Silver nitrate (AgNO3, ≥99%), anhydrous 1,5-pentanediol (PD, ≥97%), poly(vinylpyrrolidone) (PVP, average Mw = 55,000 g mol1), 1H,1H,2H,2H-perfluorodecanethiol (PFDT, ≥97%), 4-mercaptophenylboronic acid (4-MPBA, ≥90%) and, dodecane (C12H26, anhydrous, ≥99%), D-(+)-galactose (C6H12O6, ≥99%), D-(+)-glucose (dextrose C6H12O6, ≥99.5%, GC) were purchased from Sigma Aldrich. Copper (II) chloride was purchased from Alfa Aesar. Glucosylceramides (GlcCer C8), GlcCer(β) ceramide (d18:1/8:0 ≥ 99%); GlcCer C12, GlcCer(β) ceramide (d18:1/12:0 ≥ 99%); GlcCer C16, GlcCer(β) ceramide (d18:1/16:0 ≥ 99%); GlcCer C18, GlcCer(β) ceramide (d18:1/18:0 ≥ 99%); GlcCer C24:1 GlcCer(ß) ceramide (d18:1/24:1(15Z) ≥ 99%) and galactosylceramide (GalCer C8), GalCer(β) ceramide (d18:1/8:0 ≥ 99%); GalCer C12 GalCer(β) ceramide (d18:1/12:0 ≥ 99%); GalCer C16 GalCer(β) ceramide (d18:1/16:0 ≥ 99%); GalCer C18 GalCer(β) ceramide (d18:1/18:0 ≥ 99%); GalCer C24 GalCer(β) ceramide (d18:1/24:0 ≥ 99%); GalCer C24:1 GalCer(ß) ceramide (d18:1/24:1(15Z) ≥ 99%) were purchased from Avanti® Polar Lipids, Inc. Ethanol (C2H6O, ACS, ISO, Reag. Ph Eur), acetone (C3H6O, HPLC, ≥99.9%) and potassium hydroxide (KOH, ACS reagent, ≥85%, pellets) were obtained from Merck. Milli-Q water (>18.0 MΩ cm) was purified with a Sartorius Arium® 611 UV ultrapure water system. All reagents were used without further purification.

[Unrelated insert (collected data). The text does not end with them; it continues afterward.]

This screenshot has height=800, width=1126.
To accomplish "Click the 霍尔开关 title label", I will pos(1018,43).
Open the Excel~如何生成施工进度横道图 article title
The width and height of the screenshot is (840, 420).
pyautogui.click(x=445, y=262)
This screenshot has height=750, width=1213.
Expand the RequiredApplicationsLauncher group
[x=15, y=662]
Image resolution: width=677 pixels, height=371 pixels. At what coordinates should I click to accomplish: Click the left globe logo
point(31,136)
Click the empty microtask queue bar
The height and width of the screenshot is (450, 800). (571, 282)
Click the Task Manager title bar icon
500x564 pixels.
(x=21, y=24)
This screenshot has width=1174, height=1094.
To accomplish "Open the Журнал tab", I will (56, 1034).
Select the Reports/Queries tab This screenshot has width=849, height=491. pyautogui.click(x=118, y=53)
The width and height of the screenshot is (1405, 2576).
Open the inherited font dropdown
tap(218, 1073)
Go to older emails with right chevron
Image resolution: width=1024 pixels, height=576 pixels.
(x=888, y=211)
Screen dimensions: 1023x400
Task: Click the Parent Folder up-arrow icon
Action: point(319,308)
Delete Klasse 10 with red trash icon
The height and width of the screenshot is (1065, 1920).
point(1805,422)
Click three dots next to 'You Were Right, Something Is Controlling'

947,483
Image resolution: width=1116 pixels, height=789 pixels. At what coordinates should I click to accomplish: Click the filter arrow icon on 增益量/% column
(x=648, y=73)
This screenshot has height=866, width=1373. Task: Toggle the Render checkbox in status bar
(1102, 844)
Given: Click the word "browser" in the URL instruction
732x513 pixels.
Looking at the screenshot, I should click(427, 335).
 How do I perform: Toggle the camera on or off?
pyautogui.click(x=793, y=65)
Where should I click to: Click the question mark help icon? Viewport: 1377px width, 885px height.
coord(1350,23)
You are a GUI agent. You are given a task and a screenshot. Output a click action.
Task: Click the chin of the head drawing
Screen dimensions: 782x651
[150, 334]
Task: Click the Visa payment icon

Synthesis and purification of silver nanocubes

Ag nanocubes were synthesized via the polyol method31. Two precursor solutions were first prepared. Precursor solution 1 consisted of silver nitrate (0.50 g) and copper (II) chloride (0.86 μg) dissolved in PD in a scintillation vial. Precursor solution B consisted of PVP (0.25 g) dissolved in PD. 20 mL of PD was added to a 100 mL round-bottom flask and heated at 190 °C for 10 min in a temperature-controlled silicon oil bath. Subsequently, aliquots of PVP (250 μL) and silver nitrate (500 μL) precursor solutions were injected in alternation to the reaction flask at different rates, namely 500 μL every min for silver nitrate and 250 μL every 30 s for the PVP solution, until the reaction mixture turned reddish-brown. The as-synthesized Ag nanocubes were purified via several rounds of centrifugation at 12,000 × g and sonication in acetone and ethanol, then subsequently stored in ethanol. Ag nanocubes were further subjected to vacuum filtration using polyvinylidene fluoride filter membranes (Durapore®) with pore sizes 5 μm, 0.65 μm, 0.45 μm, and 0.22 μm to remove impurities before use.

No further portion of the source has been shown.